** Reading text **
*** Begin section ***
Armpit hair and crop tops: 31 stunning photos of queer people how they want to be seen

'I'm showing non-binary people exist and they are beautiful and loveable'

Canadian photographer Laurence Philomene has captured non-binary people as they want to be seen
Canadian photographer Laurence Philomene has captured non-binary people as they want to be seen

2014 may now be known as the so-called transgender tipping point. But save from a handful of ad campaigns, those who don't identify with gender norms are barely visible in the mainstream.

So photographers like Laurence Philomène, a 23-year-old based in Montreal, have taken matters into their own hands, and created images which represent their friends as they’d like to be seen.

The result is the non-binary portrait series. Around 20 people from LA to Montreal, mainly Philomène’s close friends and acquaintances, have taken part in the project so far.

Philomène, whose work has been published in magazines including Teen Vogue and Elle Girl Korea, will exhibit the images as part of a two-week show in Berlin in the Spring in a collaboration with online arts platform Curated by Girls.

“I wanted to make the kind of images that I want to see in the world and that I felt were missing,” Philomène tells The Independent. “As a non-binary person myself I feel like there’s a huge lack of representation for people who fall outside of the gender binary in mainstream media and so that’s kind of where the idea for this series came from.”

“Especially when it comes to photography, there’s a sense that trans bodies tend to be tokenised especially by cis photographers, editors, and so on, who push their idea of what being trans is onto them.

“I think in general when you’re photographing people with a marginalised identity it’s important to ask them how they want to be represented," she adds. "Giving agency to my subjects has made my photographic practice feel so much more important and positive for both parties.”

Before each shoot, Philomène asked the sitter to imagine their favourite version of themselves and how they would want to be represented. Philomène encouraged her subjects to dress however they wanted, so viewers could grasp a sense of their personality. Some photos are shot in saccharine pastel colours and play on femininity, while others are shot in nature, although the sometimes harsh Canadian climate played a part in the logistics of the project, too.
*** End section ***
** Record set **
*** Begin section ***
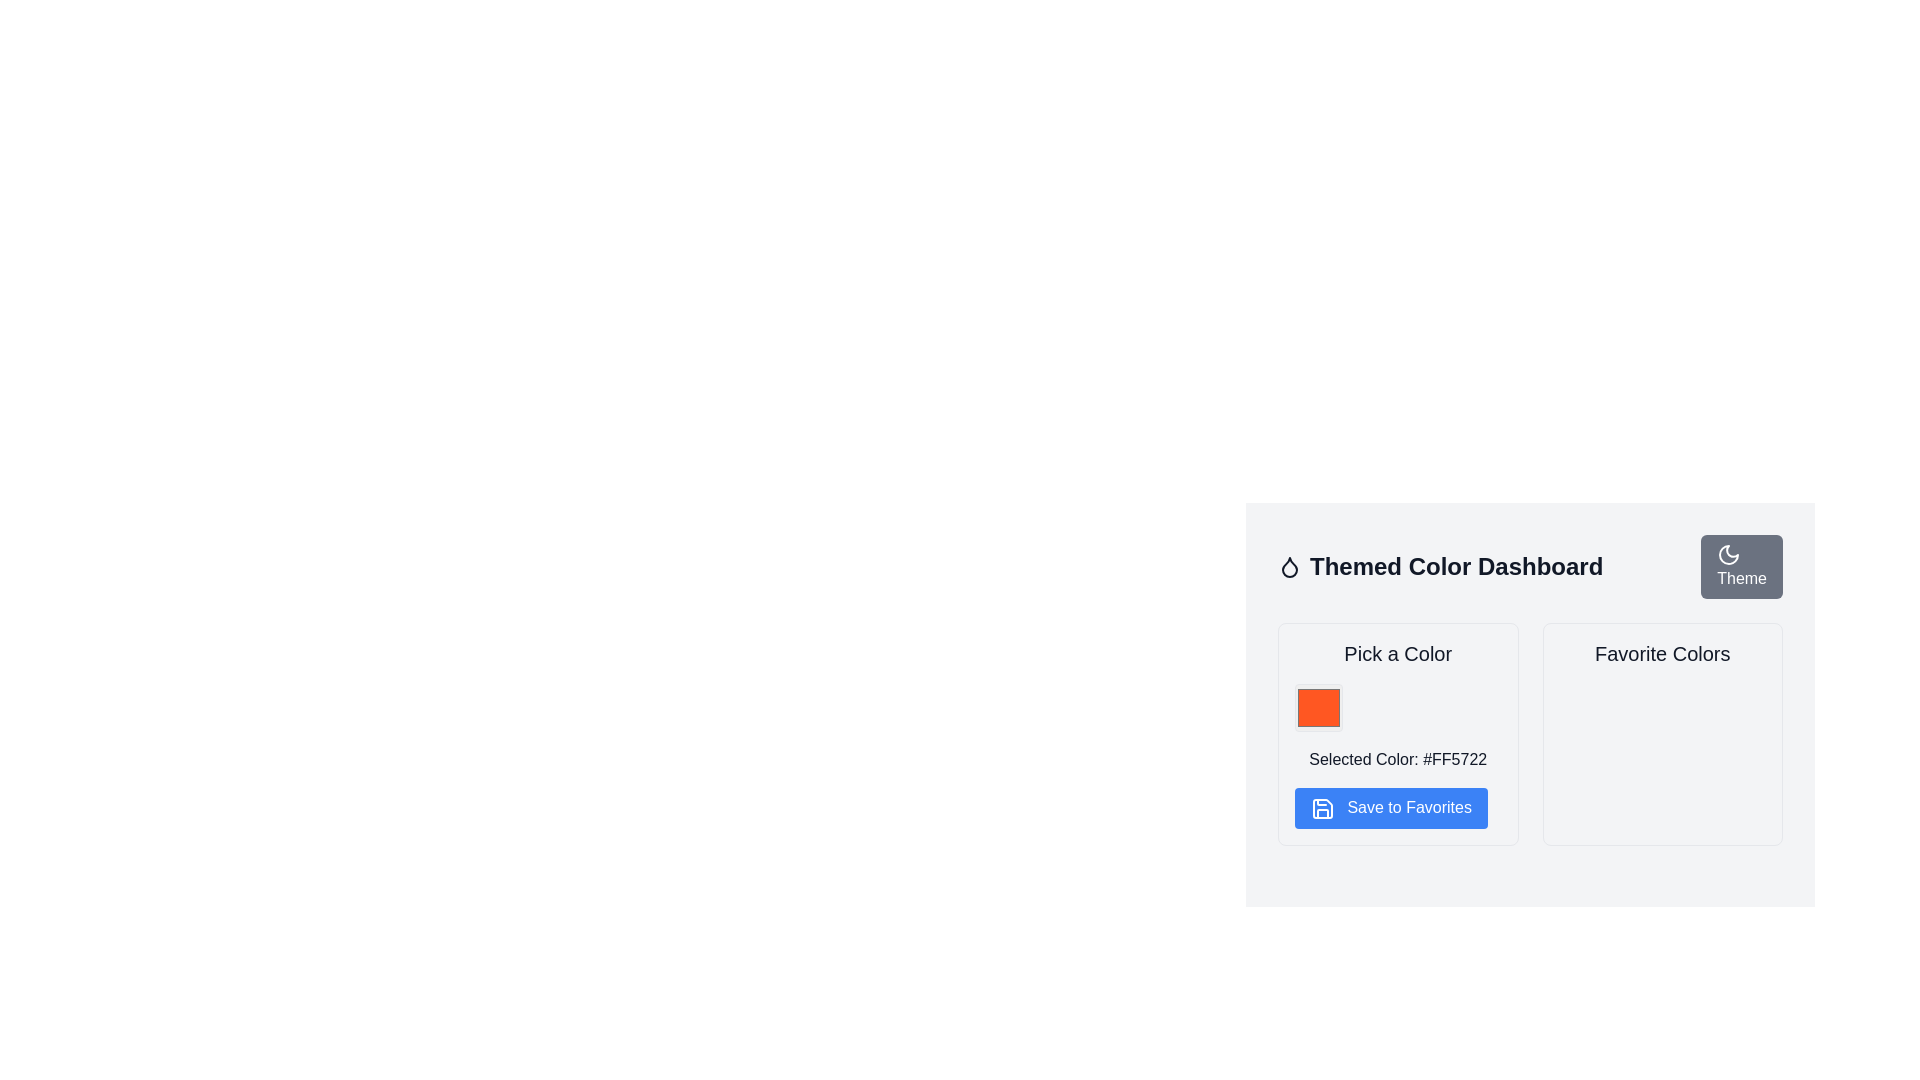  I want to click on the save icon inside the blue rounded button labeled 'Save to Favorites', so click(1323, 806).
*** End section ***
*** Begin section ***
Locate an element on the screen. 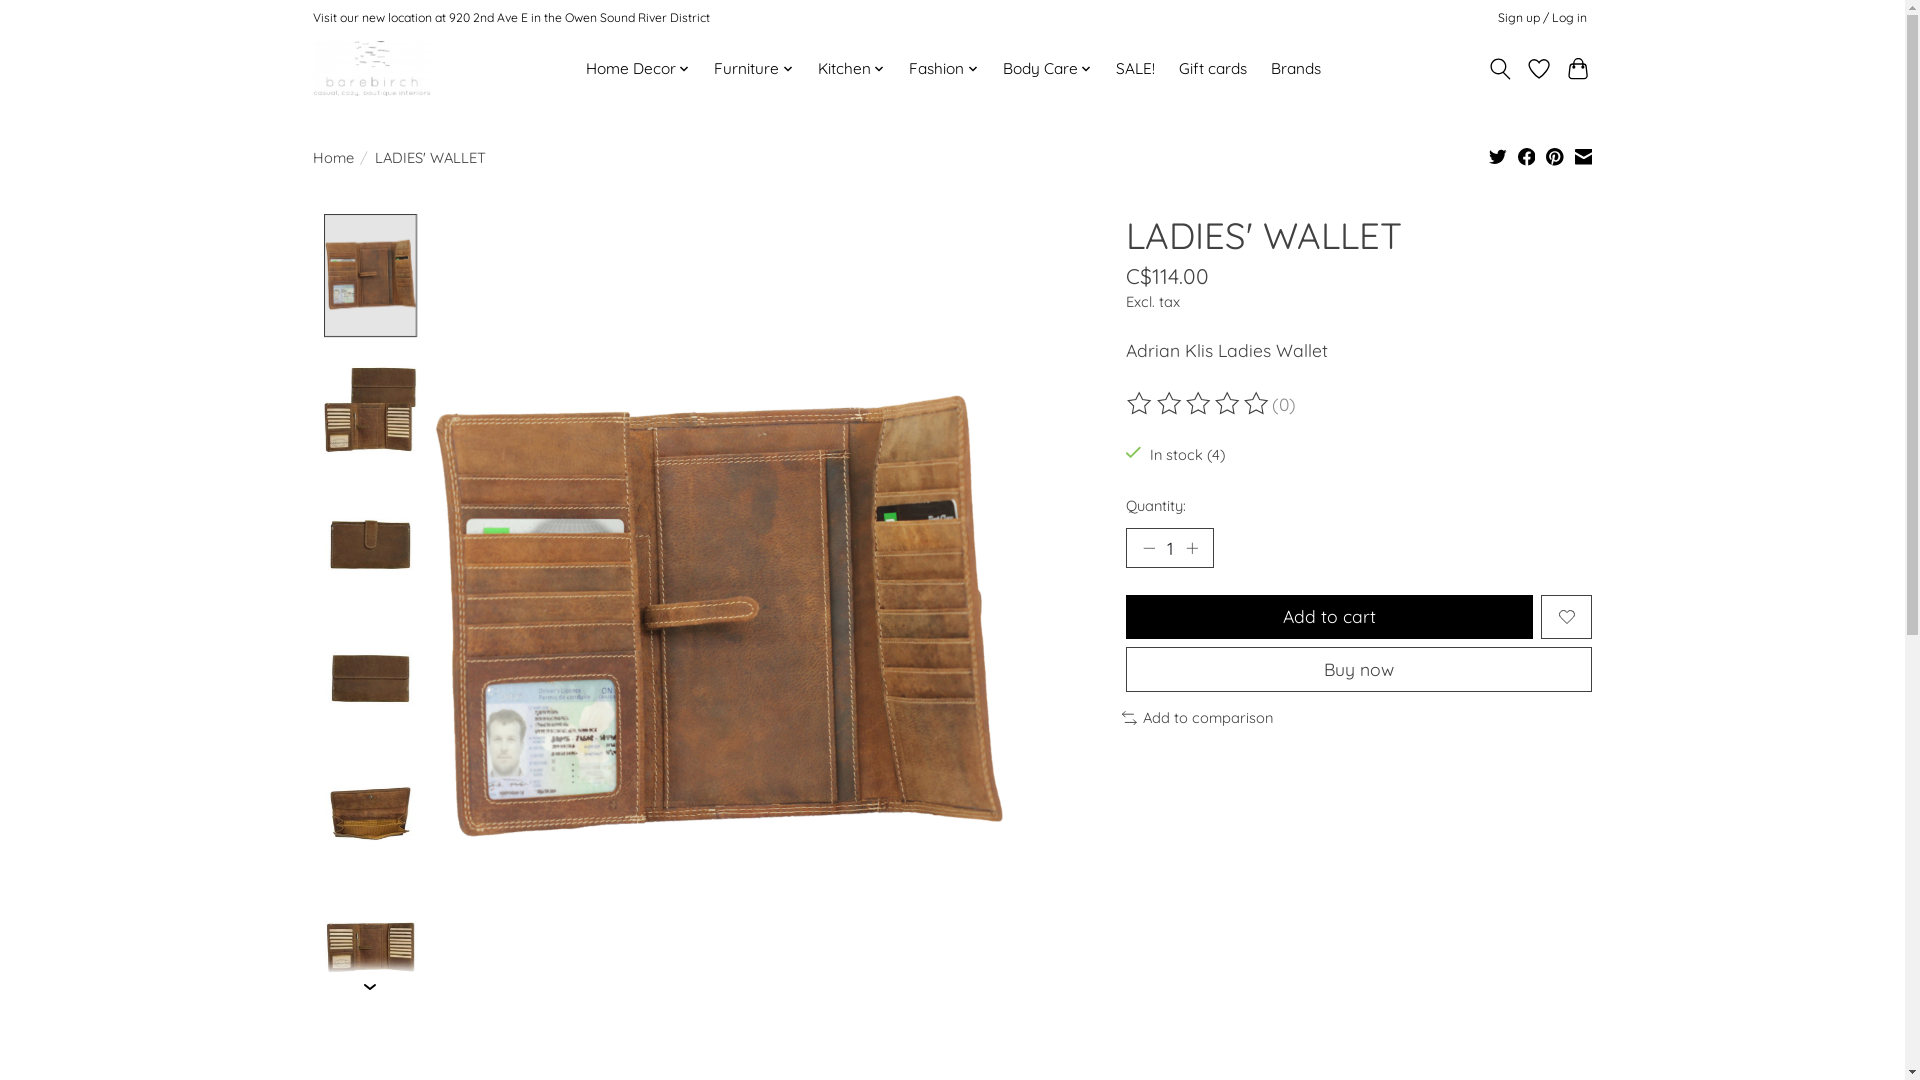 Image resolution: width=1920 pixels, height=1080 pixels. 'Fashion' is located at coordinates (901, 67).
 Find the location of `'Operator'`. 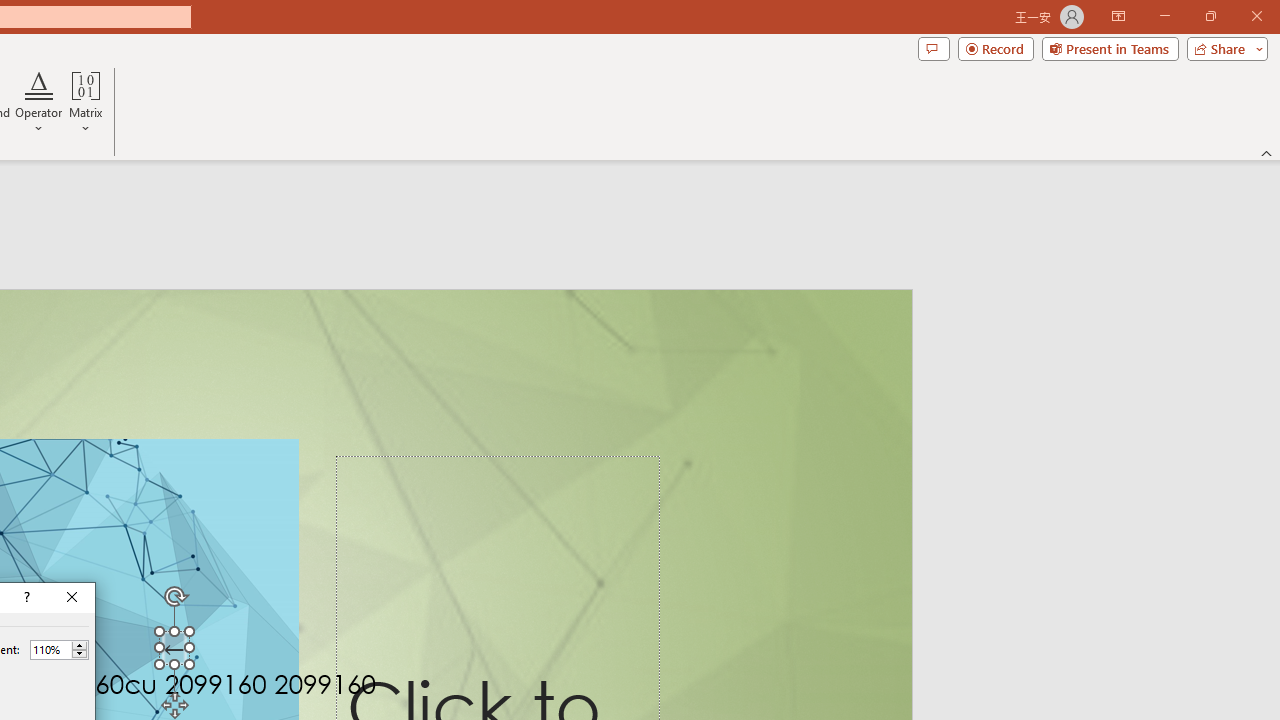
*** End section ***
** Using the information **
[1] List every magazine, newspaper or online platform named in the article about the non-binary portrait series.
[2] According to the article about the non-binary portrait series, why did Philomène encourage her subjects to dress however they wanted?
[3] How many people have taken part in the project so far, according to the article about the non-binary portrait series?

** Outputs by task **
[1] Teen Vogue, Elle Girl Korea, Curated by Girls, The Independent

[2] She encouraged them to dress however they wanted so that viewers could grasp a sense of each subject's personality.

[3] Around 20 people